Penn Researchers Focus on Optimizing Mental Health Treatments Using Big Data

What if with the click of a button, a clinician could improve and personalize a patient’s treatment for a mental illness like post-traumatic stress disorder, depression or panic disorder? That’s the goal of a new data tournament created by Robert DeRubeis and Zachary Cohen of the University of Pennsylvania that will start in October and run through March.

“We can do a better job of matching a person with the treatment that’s going to work well for them, that’s not much more than they need in terms of time and effort and that is much more likely to help them,” said DeRubeis, the Samuel H. Preston Term Professor in the Social Sciences. “We’re hoping that this brings the overall efficiency of mental-health treatments up a notch or two, at a very low cost.”

For the tournament, nine teams from universities and labs across the country and the world will receive data from 4,000 patients treated in northern England through the Improving Access to Psychological Therapies, or IAPT, program during a specific four-year period. An additional randomly selected 2,000 patients from that same time frame will be set aside to act as a test sample later.

Teams will then aim to build a predictive model that indicates which patients should start with low-intensity treatment and which should begin with high-intensity treatment. The output must accurately reflect the current IAPT patient breakdown, in which approximately 27 percent start in the high-intensity bucket.

The idea dawned on the researchers after hearing Barbara Mellers, a Penn Integrates Knowledge Professor, discuss The Good Judgment Project, a four-year forecasting tournament that asked groups to predict answers to 500 political questions. The Penn team, which she ran with PIK Professor Philip Tetlock, won and in the process discovered what they came to call superforecasters, ordinary people whose combined predictive abilities became more powerful than highly trained intelligence-community analysts.
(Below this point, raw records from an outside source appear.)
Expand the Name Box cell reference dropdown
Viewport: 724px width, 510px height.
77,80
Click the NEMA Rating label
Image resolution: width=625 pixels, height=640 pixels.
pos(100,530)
Cohen thought the same design could be applied to mental health, where professionals all looking at the same dataset try to predict the same outcome and then learn from each other.

“The model we would generate from that would be the best model,” he said, “and it would have an immediate impact on the system in which we’re building it.”

MQ, an organization that focuses on transforming mental health and quality of life through research, funded the tournament through a data science research award. The winning algorithm could, in theory, be implemented almost immediately, Cohen said.

“The data that we’re using is a set of standard data collected on every patient across the IAPT system, and that’s millions of people,” he said. “The data are available; the system is available. They wouldn’t have to treat new patients but rather start allocating their resources more intelligently.”

Ultimately, that’s the point of the tournament, DeRubeis said, and it won’t take a whole lot to make an impact.

“If there are 100 people coming to a clinic, all you need is to make a better decision about 10 of those people,” he said. “That helps both kinds of individuals” — those getting high-intensity treatment who don’t need it and those not getting it who do — “and it helps make the system more efficient so that more people can be cared for because now you’re not expending resources ineffectively.”

Determining what would constitute the winning algorithm took some nuanced thinking. The winner couldn’t necessarily be the team that made the most people healthier because theoretically that could happen by pointing those with the worst prognosis to the low-intensity treatment. In other words, they are in such a state that high-intensity treatment can’t help so why bother trying. And that would skew the results. So the researchers determined that the winning model had to be based on prognosis.

“Instead of saying who will have the most benefit of the stronger treatment over the weaker treatment,” Cohen said, “which would optimize the system, you’re only allowed to say who looks like they’re going to need the strongest treatment, who has the worst prognosis.”

DeRubeis and Cohen plan to present the tournament results at the Treatment Selection Idea Lab in June. The first TSIL took place in 2016, hosted by Penn’s School of Arts & Sciences, Penn Medicine and MQ. The winning model could be implemented by IAPT by the end of 2018. 

“There really is an excitement around this,” DeRubeis said. “We’re trying to push the envelope as far as we can. How much it will help, how far it will go? We’ll find out.”